» **What to do**
Output the data in full. Keep every entry exactly as written.

____ Provided records

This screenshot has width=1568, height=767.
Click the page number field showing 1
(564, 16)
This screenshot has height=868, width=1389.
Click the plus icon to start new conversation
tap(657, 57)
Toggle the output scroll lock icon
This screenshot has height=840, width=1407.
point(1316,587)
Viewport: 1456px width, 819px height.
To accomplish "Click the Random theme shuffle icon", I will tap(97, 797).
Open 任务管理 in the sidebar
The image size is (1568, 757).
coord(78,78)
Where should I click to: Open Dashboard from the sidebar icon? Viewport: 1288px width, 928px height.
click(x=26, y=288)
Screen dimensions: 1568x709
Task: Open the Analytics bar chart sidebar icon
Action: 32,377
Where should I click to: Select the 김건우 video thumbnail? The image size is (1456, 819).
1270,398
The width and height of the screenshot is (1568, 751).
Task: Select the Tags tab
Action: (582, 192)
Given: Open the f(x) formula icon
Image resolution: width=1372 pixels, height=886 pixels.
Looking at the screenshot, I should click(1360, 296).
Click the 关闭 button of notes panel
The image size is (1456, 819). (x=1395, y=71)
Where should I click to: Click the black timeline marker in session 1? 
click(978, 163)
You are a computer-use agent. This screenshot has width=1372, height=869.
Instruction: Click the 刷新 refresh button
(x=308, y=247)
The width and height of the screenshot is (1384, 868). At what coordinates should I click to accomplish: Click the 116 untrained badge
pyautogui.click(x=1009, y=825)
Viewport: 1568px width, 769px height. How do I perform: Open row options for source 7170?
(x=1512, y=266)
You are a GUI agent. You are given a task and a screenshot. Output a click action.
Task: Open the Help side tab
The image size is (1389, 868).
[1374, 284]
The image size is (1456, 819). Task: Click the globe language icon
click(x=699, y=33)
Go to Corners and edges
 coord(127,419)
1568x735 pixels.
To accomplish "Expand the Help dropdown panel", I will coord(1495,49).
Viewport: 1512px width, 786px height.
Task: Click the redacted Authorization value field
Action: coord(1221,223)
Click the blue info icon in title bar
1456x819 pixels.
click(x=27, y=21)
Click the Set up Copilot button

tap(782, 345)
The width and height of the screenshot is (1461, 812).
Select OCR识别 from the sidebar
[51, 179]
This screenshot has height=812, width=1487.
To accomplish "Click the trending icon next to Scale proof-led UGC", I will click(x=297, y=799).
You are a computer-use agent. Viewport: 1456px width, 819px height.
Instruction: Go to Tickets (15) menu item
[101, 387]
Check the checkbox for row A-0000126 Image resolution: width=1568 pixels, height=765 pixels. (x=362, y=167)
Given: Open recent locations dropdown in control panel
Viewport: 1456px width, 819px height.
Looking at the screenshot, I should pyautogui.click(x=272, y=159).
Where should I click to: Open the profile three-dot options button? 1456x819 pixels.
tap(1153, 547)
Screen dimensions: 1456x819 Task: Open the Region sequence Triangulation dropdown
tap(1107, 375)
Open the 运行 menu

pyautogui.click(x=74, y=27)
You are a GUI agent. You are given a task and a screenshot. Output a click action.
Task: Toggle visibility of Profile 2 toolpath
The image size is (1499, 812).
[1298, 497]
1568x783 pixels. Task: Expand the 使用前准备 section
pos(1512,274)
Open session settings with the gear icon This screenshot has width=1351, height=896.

________

» **Solution to this problem**
This screenshot has width=1568, height=767.
Click the page number field showing 1
(564, 16)
This screenshot has height=868, width=1389.
Click the plus icon to start new conversation
tap(657, 57)
Toggle the output scroll lock icon
This screenshot has height=840, width=1407.
point(1316,587)
Viewport: 1456px width, 819px height.
To accomplish "Click the Random theme shuffle icon", I will tap(97, 797).
Open 任务管理 in the sidebar
The image size is (1568, 757).
coord(78,78)
Where should I click to: Open Dashboard from the sidebar icon? Viewport: 1288px width, 928px height.
click(x=26, y=288)
Screen dimensions: 1568x709
Task: Open the Analytics bar chart sidebar icon
Action: 32,377
Where should I click to: Select the 김건우 video thumbnail? The image size is (1456, 819).
1270,398
The width and height of the screenshot is (1568, 751).
Task: Select the Tags tab
Action: (582, 192)
Given: Open the f(x) formula icon
Image resolution: width=1372 pixels, height=886 pixels.
Looking at the screenshot, I should click(1360, 296).
Click the 关闭 button of notes panel
The image size is (1456, 819). (x=1395, y=71)
Where should I click to: Click the black timeline marker in session 1? 
click(978, 163)
You are a computer-use agent. This screenshot has width=1372, height=869.
Instruction: Click the 刷新 refresh button
(x=308, y=247)
The width and height of the screenshot is (1384, 868). At what coordinates should I click to accomplish: Click the 116 untrained badge
pyautogui.click(x=1009, y=825)
Viewport: 1568px width, 769px height. How do I perform: Open row options for source 7170?
(x=1512, y=266)
You are a GUI agent. You are given a task and a screenshot. Output a click action.
Task: Open the Help side tab
The image size is (1389, 868).
[1374, 284]
The image size is (1456, 819). Task: Click the globe language icon
click(x=699, y=33)
Go to Corners and edges
 coord(127,419)
1568x735 pixels.
To accomplish "Expand the Help dropdown panel", I will coord(1495,49).
Viewport: 1512px width, 786px height.
Task: Click the redacted Authorization value field
Action: coord(1221,223)
Click the blue info icon in title bar
1456x819 pixels.
click(x=27, y=21)
Click the Set up Copilot button

tap(782, 345)
The width and height of the screenshot is (1461, 812).
Select OCR识别 from the sidebar
[51, 179]
This screenshot has height=812, width=1487.
To accomplish "Click the trending icon next to Scale proof-led UGC", I will click(x=297, y=799).
You are a computer-use agent. Viewport: 1456px width, 819px height.
Instruction: Go to Tickets (15) menu item
[101, 387]
Check the checkbox for row A-0000126 Image resolution: width=1568 pixels, height=765 pixels. (x=362, y=167)
Given: Open recent locations dropdown in control panel
Viewport: 1456px width, 819px height.
Looking at the screenshot, I should pyautogui.click(x=272, y=159).
Where should I click to: Open the profile three-dot options button? 1456x819 pixels.
tap(1153, 547)
Screen dimensions: 1456x819 Task: Open the Region sequence Triangulation dropdown
tap(1107, 375)
Open the 运行 menu

pyautogui.click(x=74, y=27)
You are a GUI agent. You are given a task and a screenshot. Output a click action.
Task: Toggle visibility of Profile 2 toolpath
The image size is (1499, 812).
[1298, 497]
1568x783 pixels. Task: Expand the 使用前准备 section
pos(1512,274)
Open session settings with the gear icon This screenshot has width=1351, height=896.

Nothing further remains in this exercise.